The more we use things, the more we become like them. Machines are human, they are as equally composed of screws as they are of calculations, equally made of engine and engineering. We make technology in our likeness and we think of it as part of ourselves: it’s already replacing us, we’ve already become one. The tricked-out car doesn’t look like the owner as much as the owner looks like the car. We imagine technology and then technology makes us imagine as it. We think of time in the shape of a wheel, in the shape of a car or in the shape of an airplane. The emblem of an obsolete speed, the car is the machine that still roots us to the ground, that makes us feel the bumps in the road and makes us look out the window at the changing landscape. It’s the beginning of accelerated time, but it’s still a mobile home1 at 1:1 scale, a domestic bubble that moves through space. It is the opposite of the aircraft, which homogenizes everything making it small in the distance, which takes off and lands in places that are not even places, without anything happening in the in-between. In incorporeal times, the car still connects us to the age of the assembly line and the workshop and the parking garage. In the myth of living machines, cars are the first to rise against their owners, transformed into crude and curt robots.

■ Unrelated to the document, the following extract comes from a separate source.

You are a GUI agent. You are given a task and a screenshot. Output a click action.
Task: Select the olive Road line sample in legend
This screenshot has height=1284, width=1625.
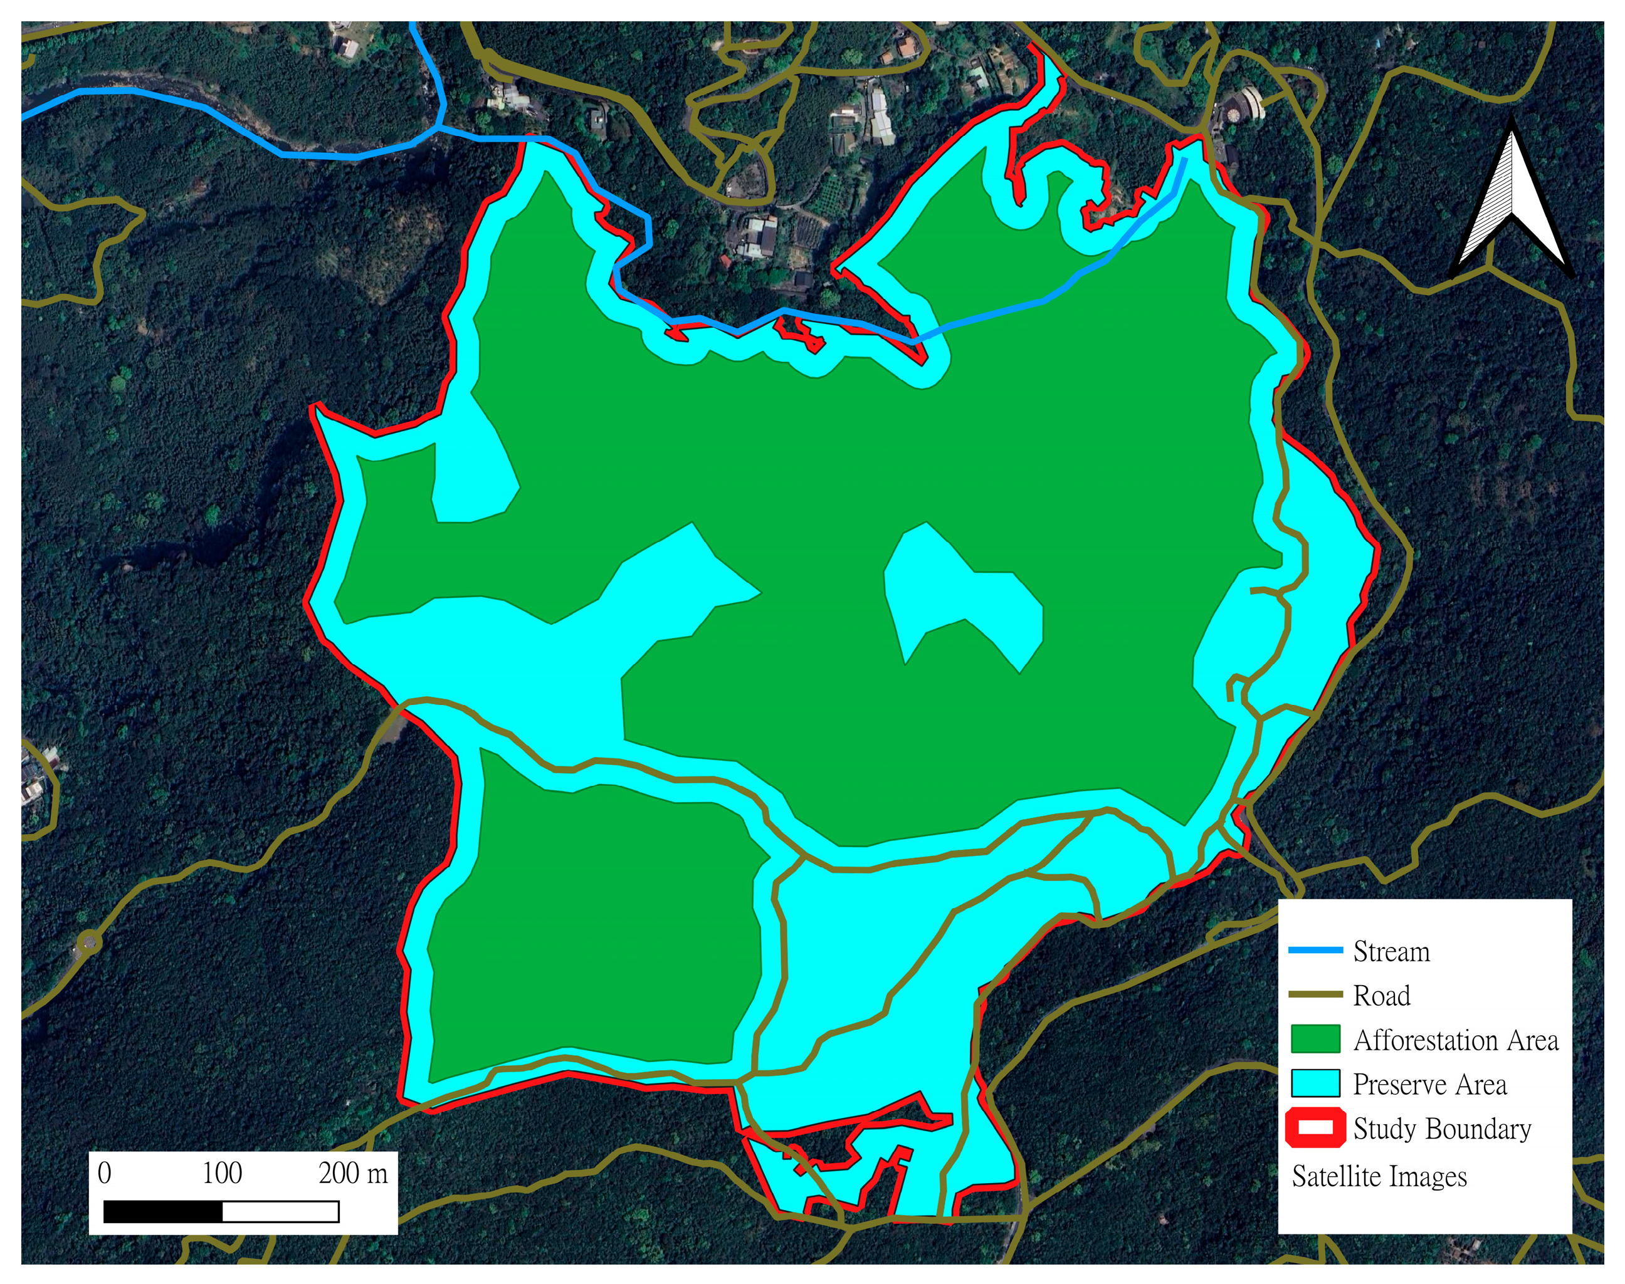click(x=1315, y=995)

In ancient theater, the term Deus ex Machina was born to describe the device used to bring actors playing gods into the scene, creating an illusion of flight or apparition. Later, it is used to describe a strategy, also a device, but a narrative one, which introduces a change so unexpected to the plot that it appears unlikely2. Devices, apparatus, tools, or mechanisms, are as much inert as they are alive: social, historical, political, small and large machines are composed of organs and organized intelligence systems. Theater operates on the premise of illusionism, creating an autonomous time and space zone where things, which aren’t really there, appear real to the audience. It occurs that within the limits of the stage nothing is just what it is, but everything that it can seem to be. The value of that illusion lies only in the body of the actor, which contains the possibility of talking, acting, performing. Possibility is the most immaterial thing that can be governed: the abstract machineries of political economies govern bodies and their powers.
In Return of the Junker. JM 2000, the main character is absent, it is a ghost, a mortal machine, a body that’s been exploded into all of its possibilities. More than that, a car is a lethal machine, an ever-latent accident, the potentiality of a disaster being activated at every instant. Here, the machine is a technique, an effect, a trick: a twist that resolves the act. Turned into a face, a painting, a domestic item, or a workshop, its personalities manifest themselves in every transfigured fragment. In an inverse modification, it comes back from the junkyard to recompose itself in the hands of the artists, dressed with an auto-mechanic’s coveralls and a magician’s hat.
— Sira Pizà
Figueres, October 2019
1 Jean Baudrillard starts his chapter“Addendum: The domestic world and the car” describing cars in his book The System of Objects. In the Spanish version of Siglo XXI Editores, Madrid, 1999.
2 Gerald Raunig talks about it in the chapter “Theater Machines”, in A Thousand Machines, A Concise Philosophy of the Machine as Social Movement. Semiotext(e), MIT Press, Cambridge, Mass., 2010.